Sin embargo, los «arreglos» fueron de escasa envergadura, ya que años después el problema seguía sin resolverse. En el cabildo celebrado el 16 de junio de 1803 —con los trágicos momentos que se estaban viviendo como consecuencia de la epidemia de fiebre amarilla extendida por todo el litoral malagueño—, el síndico del Ayuntamiento denunció «que en el cementerio de la Caleta se hallaban los cuerpos de los cadáveres fuera de tierra, sin sepultura, y estando situado a lo próximo e inmediato al camino real de Vélez era muy contingente se causara grave perjuicio al común…»
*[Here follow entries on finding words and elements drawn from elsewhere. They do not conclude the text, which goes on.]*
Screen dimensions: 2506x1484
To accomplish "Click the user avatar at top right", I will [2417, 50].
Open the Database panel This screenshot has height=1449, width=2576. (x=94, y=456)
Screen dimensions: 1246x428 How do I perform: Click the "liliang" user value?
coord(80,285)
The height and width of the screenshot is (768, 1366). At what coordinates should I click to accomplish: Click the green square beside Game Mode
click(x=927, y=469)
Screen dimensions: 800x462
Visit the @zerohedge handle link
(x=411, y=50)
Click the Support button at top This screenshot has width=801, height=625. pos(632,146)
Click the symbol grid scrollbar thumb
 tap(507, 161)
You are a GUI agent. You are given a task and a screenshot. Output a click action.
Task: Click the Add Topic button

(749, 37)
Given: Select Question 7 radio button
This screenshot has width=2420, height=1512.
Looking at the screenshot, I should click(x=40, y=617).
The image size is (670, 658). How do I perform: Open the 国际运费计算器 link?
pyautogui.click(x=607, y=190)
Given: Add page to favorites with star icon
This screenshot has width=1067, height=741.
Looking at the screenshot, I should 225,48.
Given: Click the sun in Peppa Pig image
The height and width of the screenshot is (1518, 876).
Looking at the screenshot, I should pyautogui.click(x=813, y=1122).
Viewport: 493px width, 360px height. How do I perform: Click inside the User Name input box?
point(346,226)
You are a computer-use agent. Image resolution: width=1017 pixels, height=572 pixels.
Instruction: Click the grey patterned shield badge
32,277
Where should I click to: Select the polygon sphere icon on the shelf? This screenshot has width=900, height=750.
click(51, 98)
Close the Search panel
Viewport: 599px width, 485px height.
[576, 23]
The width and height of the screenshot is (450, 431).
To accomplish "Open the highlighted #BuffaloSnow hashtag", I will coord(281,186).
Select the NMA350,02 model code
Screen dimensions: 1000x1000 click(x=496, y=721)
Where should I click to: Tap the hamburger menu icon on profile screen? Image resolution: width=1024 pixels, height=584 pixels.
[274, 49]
La ubicación exacta del camposanto de la Caleta queda recogida en un plano realizado por ingenieros franceses durante la guerra de la Independencia: estaba situado en las faldas del monte Gibralfaro y hacia el este, antes de llegar al fuerte de San Carlos.
Acabada aquella guerra, el Ayuntamiento se planteó, al fin, la necesidad de construir un cementerio en un lugar más apropiado, clausurando el que venimos analizando en el curso de estas páginas. La dirección de la nueva necrópolis se le encomendó al arquitecto Cirilo Salinas en 1829 y se situó más allá del convento de Capuchinos, en las afueras del núcleo habitado.
No obstante, el problema de la Caleta se solucionaba solo en parte. Y ello porque en el nuevo cementerio, llamado San Miguel, tampoco podían recibir sepultura los fallecidos de religiones distintas a la oficial de la Iglesia. Por esta razón es por la que fue preciso habilitar un terreno municipal en la misma Caleta y, pensamos, que en el mismo sitio en el que estaba el anterior. El camposanto fue posible gracias al empeño del cónsul inglés en Málaga William Mark, que este proyecto contó con el apoyo del gobernador José Mansó, naciendo así el Cementerio Inglés.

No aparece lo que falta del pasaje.